Objective: To study the mechanisms of N-acetylcysteine (NAC) in the inhibition of proliferation and collagen synthesis of human pulmonary fibroblasts.
Methods: The human pulmonary fibroblasts (HFB) were primarily cultured in complete medium of DMEM/F12, with the cell line A549 derived from alveolar epithelia as the control. Different concentrations of NAC were administrated, with or without stimulation by TGF-beta(1) for 24 h. The cell proliferations were tested by methylthiazolyltetrazolium (MTT) and cell cycle detected with flow cytometer. The mRNA expression of type I procollagen was tested with RT-PCR. Proteins of cyclin E, alpha-SMA and STAT-3 were detected with Western blotting.
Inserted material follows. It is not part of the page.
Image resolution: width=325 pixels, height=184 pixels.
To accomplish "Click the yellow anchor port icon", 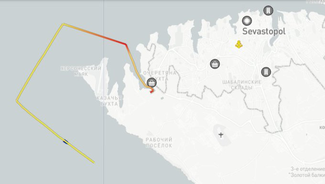I will [239, 44].
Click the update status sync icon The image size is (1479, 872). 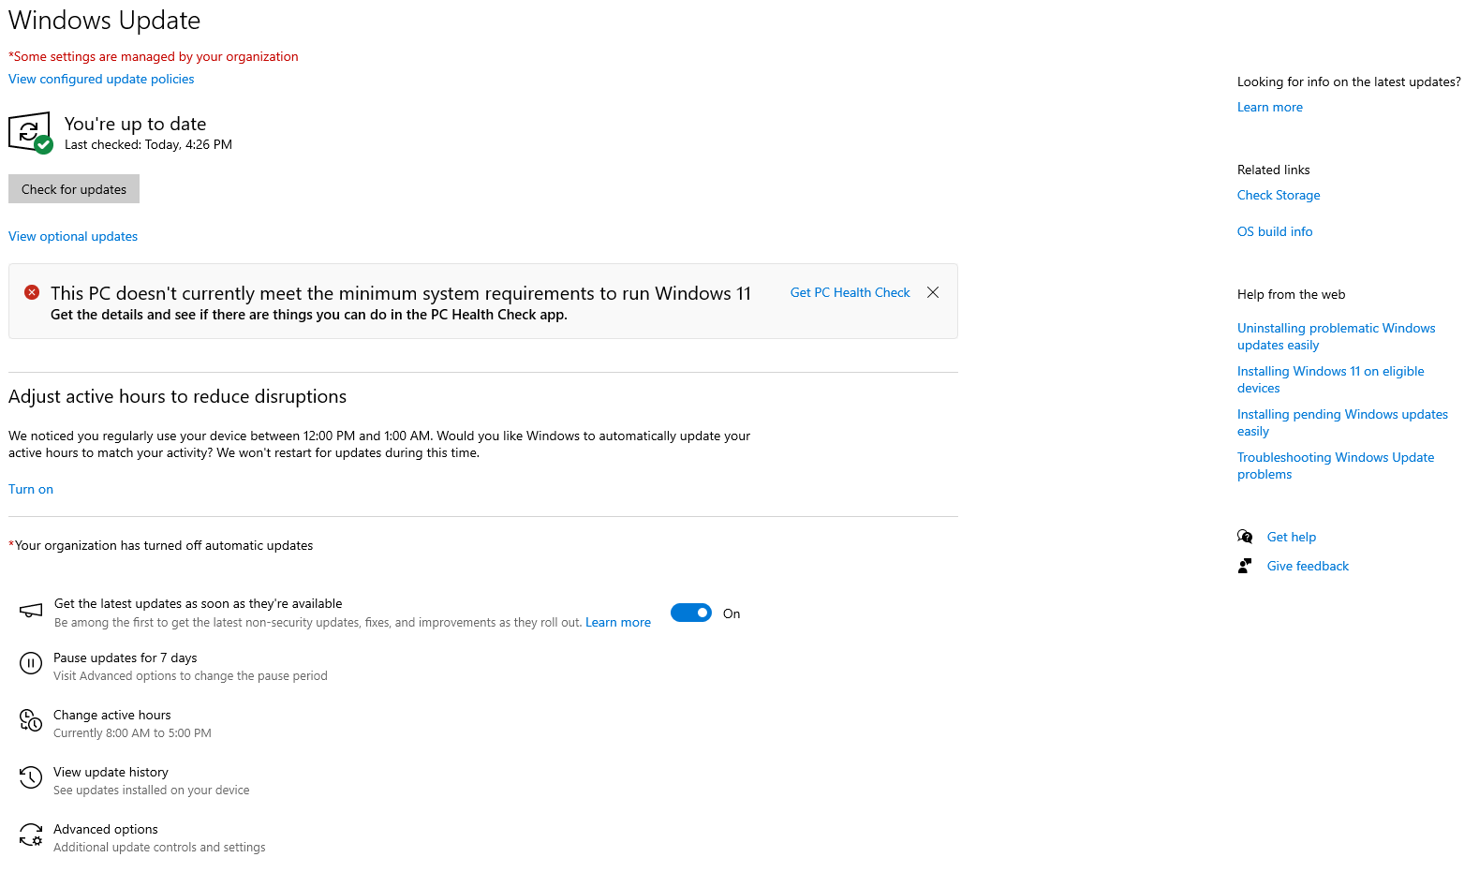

Results: The proliferation of HFB was inhibited significantly by NAC at different concentrations (5, 10, 20 and 40 mmol/L). NAC had no effects on proliferation of A549 at a dose of 20 mmol/L. The cell proportion in G(0)/G(1) phase was increased by NAC at different concentrations (10, 20 and 40 mmol/L), while the changes in S-phase ratio were decreased significantly. Procollagen type Isynthesis was increased by TGF-beta(1) significantly. NAC showed inhibition on procollagen type I synthesis before or after stimulation with TGF-beta(1). Expression of protein cyclin E and alpha-SMA was significantly induced by TGF-beta(1), the relative indensity being 0.98 +/- 0.09 and 1.56 +/- 0.23 respectively. Induction of cyclin E by TGF-beta(1) was attenuated significantly by NAC 20 mmol/L (0.52 +/- 0.04). But alpha-SMA was not changed by NAC 20 mmol/L (1.63 +/- 0.20). Stimulation with TGF-beta(1) and NAC had no effects on expression of STAT-3.
Conclusions: Inhibition on proliferation of HFB by NAC may be through the attenuation of cyclin E. Differentiation of fibroblasts into myofibroblasts was inhibited by NAC through inhibition on alpha-SMA. NAC directly inhibited collagen synthesis.